Depth of Field and Sharpness

For many photographers, depth of field and sharpness are synonyms. Although they share many characteristics the two concepts are not the same.

Depth of Field describes the range of an image which appears to be in focus. Lenses can focus on one distance for each shot. A photo taken with a wide, low-numbered aperture, such as f/2.8, will have a narrow range in front and in back of the focus point which appears to be in focus. The same photo, taken with a small, high-numbered aperture, such as f/22, will appear to be in focus over a much greater range. Several factors, including sensor size and focal length will determine the actual depth of field.

An example: a photo taken from 10 feet with my Canon 30D and 100mm f/2.8 lens
  • at f/2.8 depth of field would be from 9.84 to 10.2 feet. Less than .5 feet would appear in focus.
  • at f/22 the apparent focus would be from 8.9 to 11.5 feet. The depth of field would be 5x greater - over 2.5 feet!
By experimenting with different f-stops at different distances, a photographer can make more or less of an image 'appear to be in focus'.

Photo with shallow Depth of Field
Photo with large Depth of Field

Sharpness is the crispness of an image at its focus point. Sharpness is best evaluated by zooming in on an image on your monitor or by examining a high quality print closely.

An image with shallow depth of field can be very sharp.

Shallow Depth of Field example
Zoomed to 100% actual pixels
An image with great depth of field isn't necessarily sharper than one with shallow depth of field.
Some factors contributing to lack of sharpness:
  • camera shake
  • subject movement
  • 'mirror slap'
  • digital noise
  • optics
Camera shake:
A wide, low-numbered aperture will take less time to make a photo than a small, high-numbered aperture will. As shutter speeds lengthen, the probability of the photographer movement increases. Compare your own steadiness at 1/250 sec. versus 1/30 sec. Traditionally, photographers are taught that the slowest shutter speed they can handhold is 1/focal length - 1/250 sec. for a 250mm lens, 1/60 sec. for a 50mm lens.

Subject Movement:
When photographing in breezy situations, longer shutter speeds will tend to make lightweight subjects move.

********

*PROBLEMS TO SOLVE*:
1/ Answer these questions using the depth of field and sharpness article:
(a) According to the example, what is the depth of field range at f/2.8 from 10 feet?
(b) What slowest handheld shutter speed do photographers traditionally learn for a 50mm lens?
(c) How does the article define sharpness?
2/ Write the next part of the depth of field and sharpness article, picking up after its last sentence.

(Element and text location data)
********

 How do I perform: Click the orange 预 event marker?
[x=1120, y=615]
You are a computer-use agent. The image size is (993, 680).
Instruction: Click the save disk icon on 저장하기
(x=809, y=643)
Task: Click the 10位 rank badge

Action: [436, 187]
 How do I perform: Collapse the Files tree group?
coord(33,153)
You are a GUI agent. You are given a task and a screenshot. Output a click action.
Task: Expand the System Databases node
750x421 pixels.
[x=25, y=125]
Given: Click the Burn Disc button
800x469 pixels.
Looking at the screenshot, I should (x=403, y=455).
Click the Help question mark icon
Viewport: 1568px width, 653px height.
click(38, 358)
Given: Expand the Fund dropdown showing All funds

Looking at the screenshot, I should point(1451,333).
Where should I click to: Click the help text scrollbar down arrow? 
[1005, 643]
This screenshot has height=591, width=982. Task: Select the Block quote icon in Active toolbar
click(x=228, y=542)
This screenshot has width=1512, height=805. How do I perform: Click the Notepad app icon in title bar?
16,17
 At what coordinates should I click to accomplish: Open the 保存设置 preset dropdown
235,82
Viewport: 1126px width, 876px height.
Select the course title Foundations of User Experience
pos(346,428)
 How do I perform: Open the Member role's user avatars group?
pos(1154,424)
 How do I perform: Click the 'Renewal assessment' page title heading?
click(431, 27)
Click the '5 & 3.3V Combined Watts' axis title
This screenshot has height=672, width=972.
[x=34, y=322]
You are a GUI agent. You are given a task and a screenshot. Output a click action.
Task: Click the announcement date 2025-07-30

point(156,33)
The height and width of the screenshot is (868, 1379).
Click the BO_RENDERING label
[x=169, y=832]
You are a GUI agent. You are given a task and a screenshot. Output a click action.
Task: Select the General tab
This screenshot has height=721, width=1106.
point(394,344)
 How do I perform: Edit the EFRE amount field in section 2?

********

*ANSWERS FOR THE TASKS*:
1/
(a) From 9.84 to 10.2 feet.
(b) 1/60 sec.
(c) The crispness of an image at its focus point.

2/
Mirror slap:
Mirror slap is the shaking caused by the mirror of an SLR camera popping out of the way to expose the sensor area. The vibrations caused by mirror slap are most evident at shutter speeds between 1/60 sec. and 1 sec. You can avoid these vibrations by using the mirror lock-up feature, which is called the exposure delay mode on many Nikon cameras. Note - this is not the same mirror lock-up feature used to clean your sensor. Refer to your instruction manual for specifics on this feature with your camera.

Digital Noise:
Higher ISO images are generally less sharp than lower ISO images. To counteract low shutter speeds, many photographers raise their ISO. In my own testing, I have found that most SLR cameras begin to show noise above ISO 400, especially in low light. While the noise at ISO 640 or ISO 800 is usually negligible, it can affect critical sharpness.

Lenses do not perform equally at all apertures, nor do they perform equally throughout their zoom ranges. We should expect this, just as we expect that we won't get the same gas mileage at all speeds and road conditions. As with many mechanical things, lenses tend to work best in the middle part of their ranges, rather than at the extremes. In my years of photography, I have found that my SLR lenses are generally sharpest at apertures around f/8 or f/5.6. So, while they have better depth of field at f/22, they are generally not as sharp.

Prime lenses (non-zoom) lenses tend to be sharper than zoom lenses. Zoom lenses that cover either wide angle or telephoto, but not both, tend to be sharper than long range zoom lenses.

There are sharpness evaluations available online. DP Review has tested a variety of lenses. They have interactive charts which allow you to look at the sharpness of the tested lens at different zoom settings and apertures. Here is a link for the test for a Canon 50mm f/1.8 lens - a non-zoom lens of reasonable quality.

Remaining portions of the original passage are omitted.